Черное пятно, страшная черная точка есть и в гоголевской «плоти», в первозданной языческой стихии его веселости, его смеха. Это — точка соприкосновения двух начал, двух половин, двух полюсов мира, рождающая беспредельный мистический ужас. Уже, впрочем, и там, в самой Элладе, есть эта черная точка: и там, в тишине самого блаженного, самого ослепительного полдня раздается вдруг потрясающий крик, таинственный зов, голос Пана, от которого все живое бежит в сверхъестественном ужасе. Гоголю с детства знаком этот крик: «Признаюсь, мне всегда был страшен этот таинственный зов. Я помню, что в детстве часто его слышал: иногда вдруг позади меня кто-то явственно произносил мое имя. День обыкновенно в это время был самый ясный и солнечный; ни один лист в саду на дереве не шевелился; тишина была мертвая; даже кузнечик в это время переставал кричать; ни души в саду. Но, признаюсь, если бы ночь самая бешеная и бурная, со всем адом стихий настигла меня одного среди непроходимого леса, я бы не так испугался ее, как этой ужасной тишины среди безоблачного дня. Я обыкновенно тогда бежал с величайшим страхом и занимавшимся дыханием из сада и тогда только успокаивался, когда попадался мне навстречу какой-нибудь человек, вид которого изгонял эту страшную сердечную пустыню» («Старосветские помещики»).

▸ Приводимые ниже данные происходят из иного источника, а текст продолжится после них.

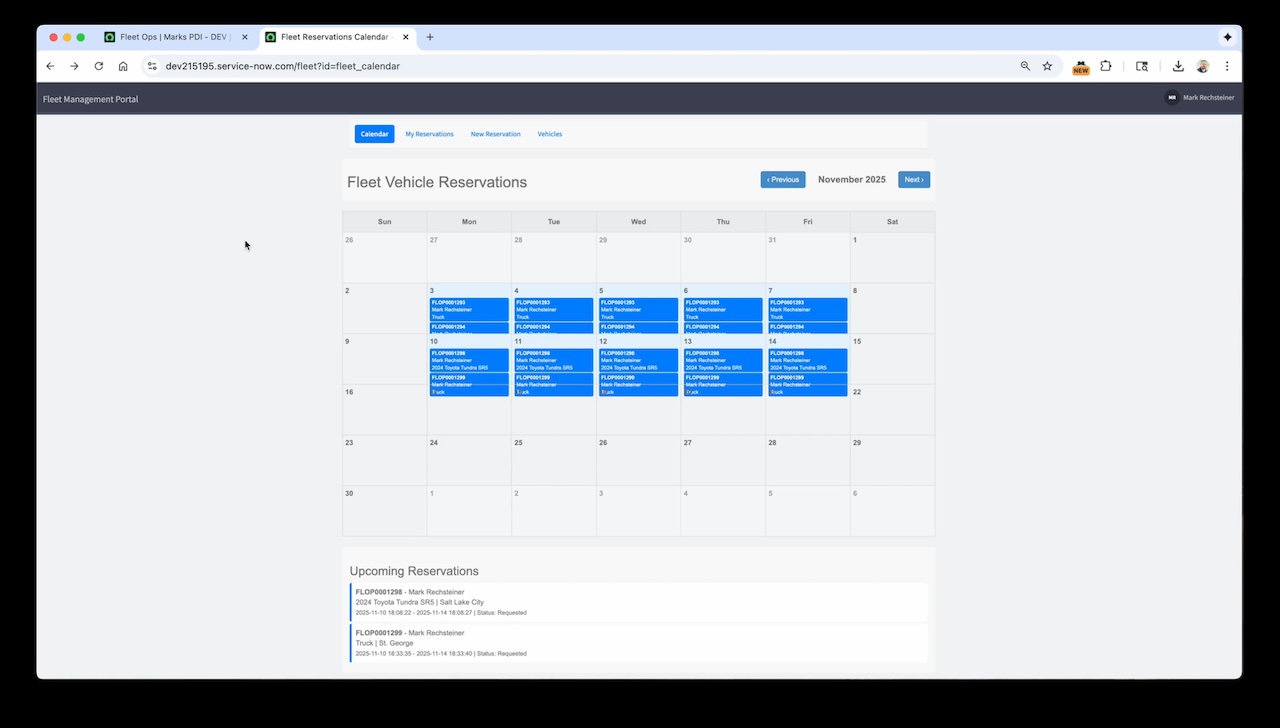Open the screenshot search lens tool icon

1142,66
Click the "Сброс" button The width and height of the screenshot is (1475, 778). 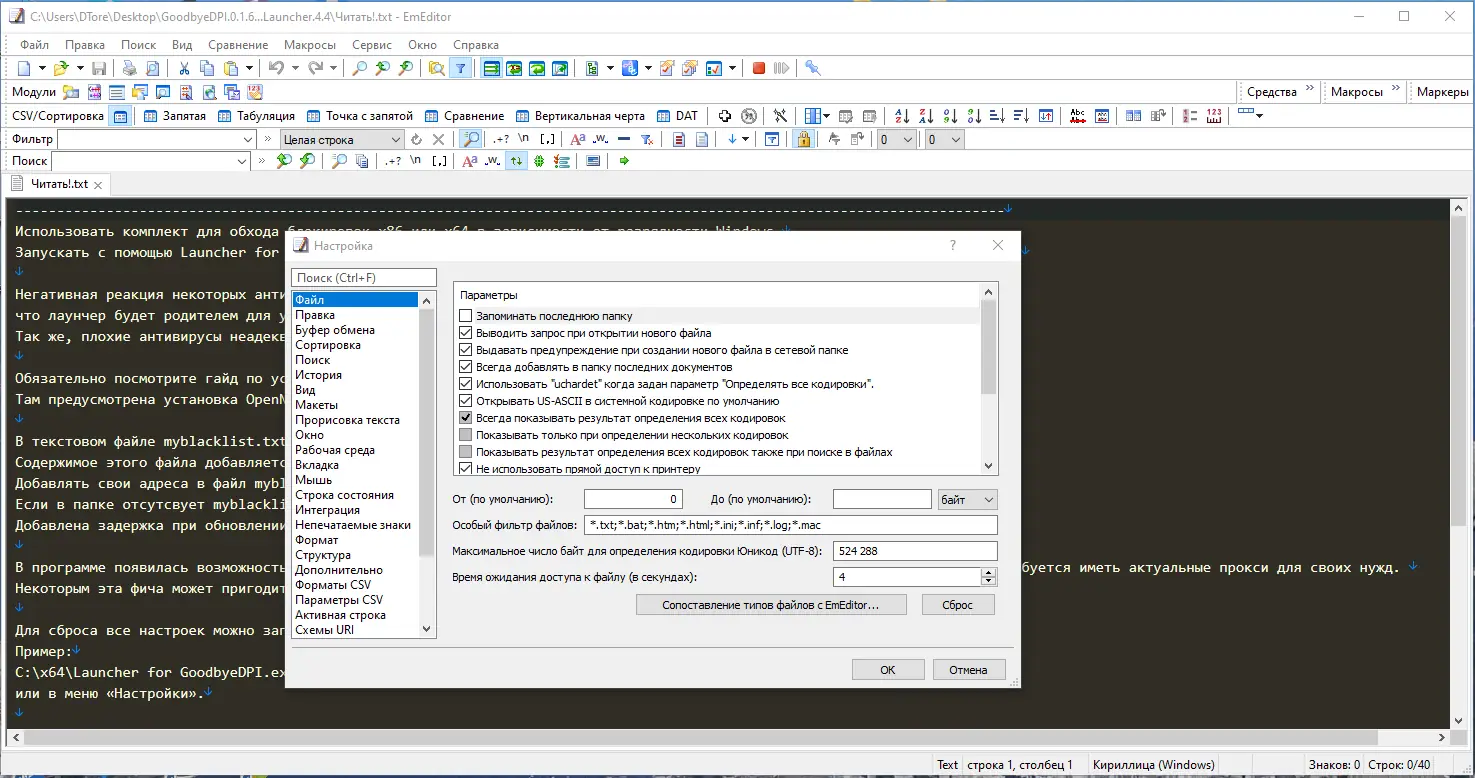pyautogui.click(x=957, y=605)
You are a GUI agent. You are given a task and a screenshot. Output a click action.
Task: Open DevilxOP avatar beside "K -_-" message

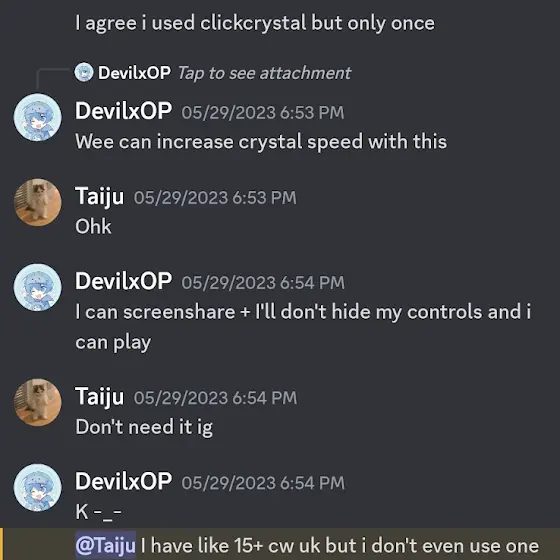38,488
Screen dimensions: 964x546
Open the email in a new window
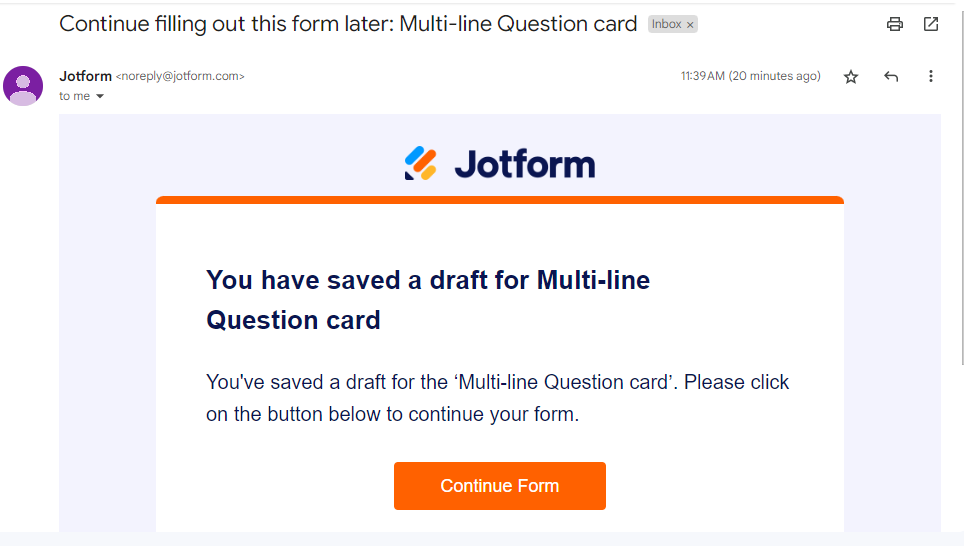(x=931, y=24)
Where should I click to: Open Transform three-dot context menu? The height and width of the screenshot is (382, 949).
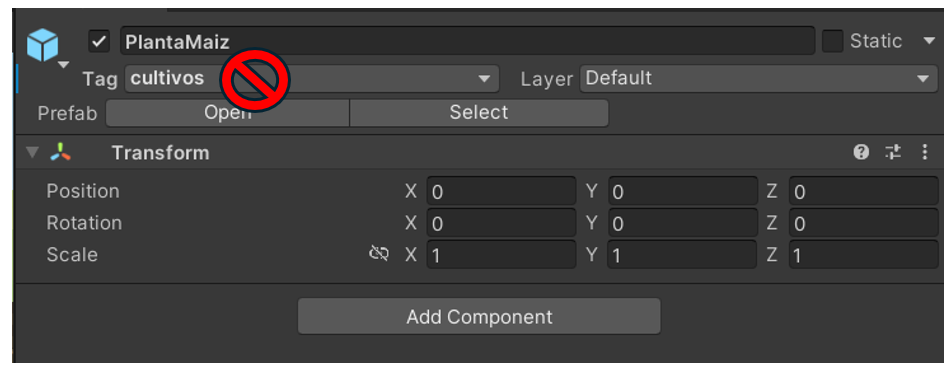(924, 152)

Этот непонятный «панический» ужас объяснился в тот день, когда родился Христос и умер великий Пан. В конце язычества есть начало христианства; в конце земного — начало небесного, в конце плоти — начало того, что за плотью.

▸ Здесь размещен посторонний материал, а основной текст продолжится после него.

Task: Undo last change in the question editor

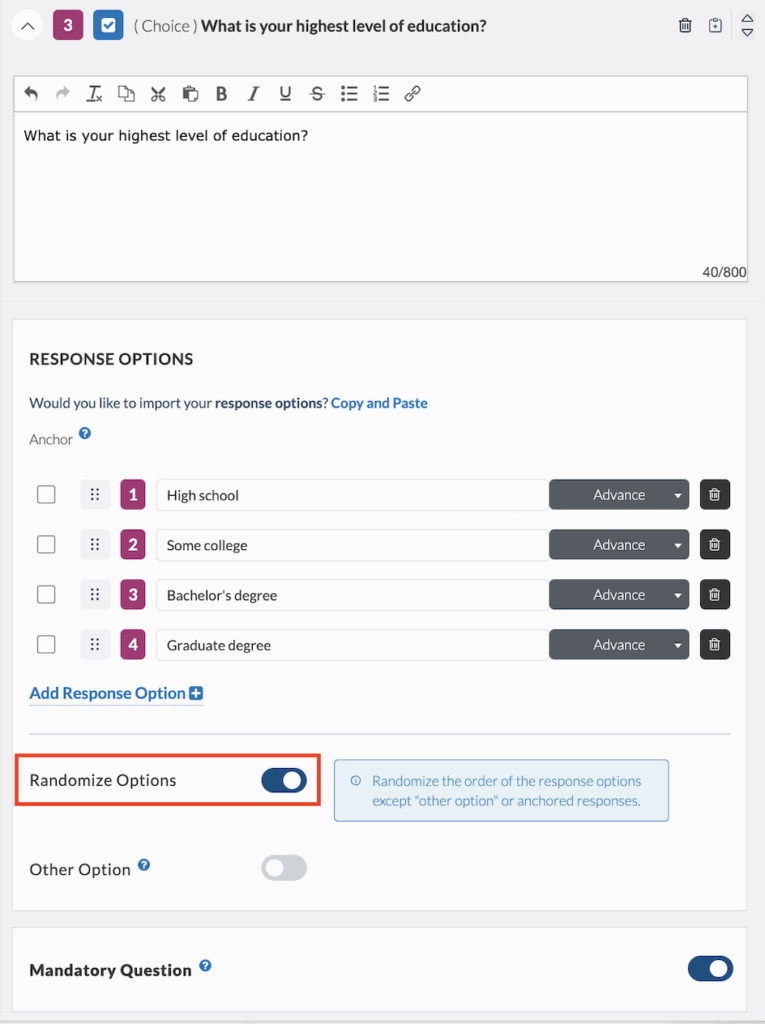Action: pyautogui.click(x=30, y=93)
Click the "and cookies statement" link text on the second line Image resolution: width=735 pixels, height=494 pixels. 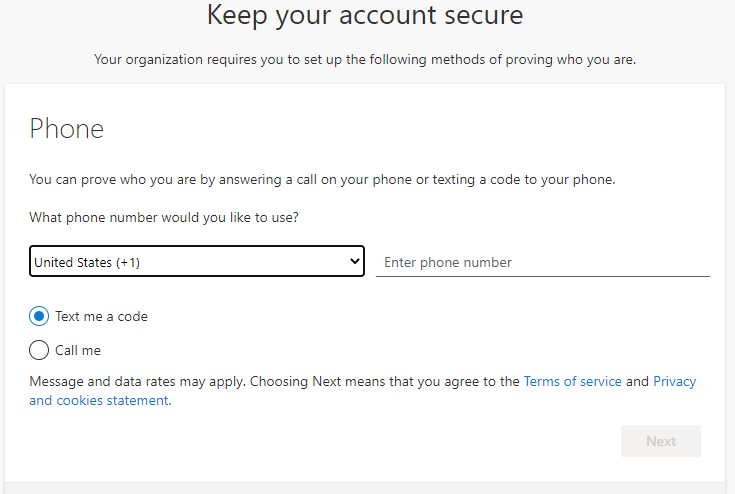point(100,400)
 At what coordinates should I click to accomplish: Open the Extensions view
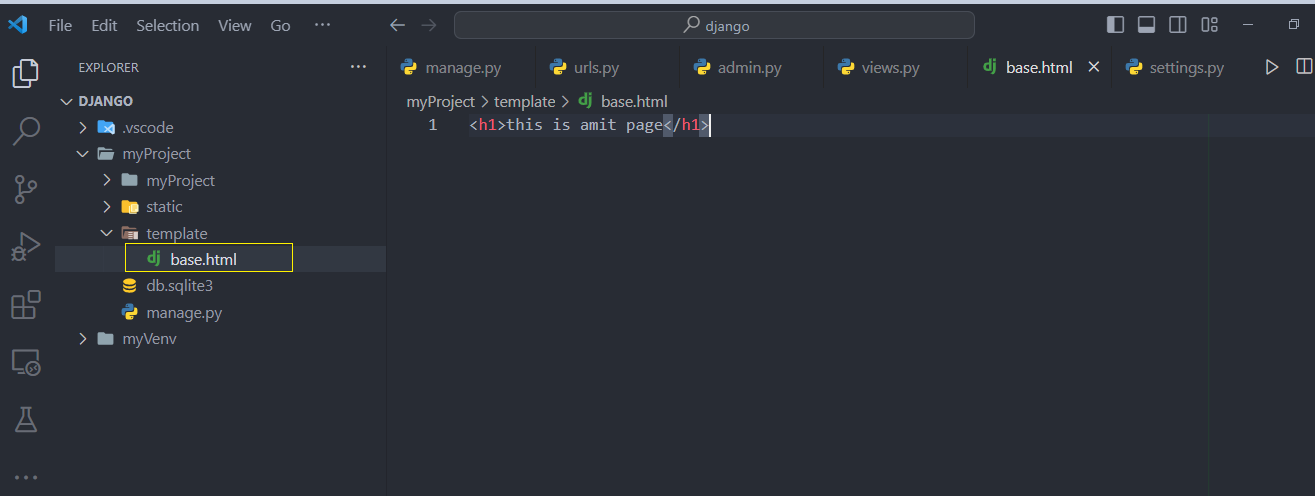coord(26,304)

Страшный «таинственный зов» слышится Гоголю и в Пушкине. «Поэта, — говорит Гоголь, — поразил вид Казбека, на верхушке которого увидел он монастырь, показавшийся ему реющим в небесах ковчегом»:
Далекий, вожделенный брег!
Туда б, сказав «прости» ущелью,
Подняться к горной вышине!
Туда б, в заоблачную келью,
В соседстве Бога скрыться мне!
Вот и другое начало из тех двух, которые видел он в Пушкине. Оно же сказалось и в Гоголе, только с гораздо большей силой, чем в Пушкине. «Я не рожден для треволнений, — пишет Гоголь в 1842 году накануне своего христианского обращения, — и чувствую с каждым днем и часом, что нет выше удела на свете, как звание монаха». Иными словами, это ведь и значит: «туда б, в заоблачную келью»!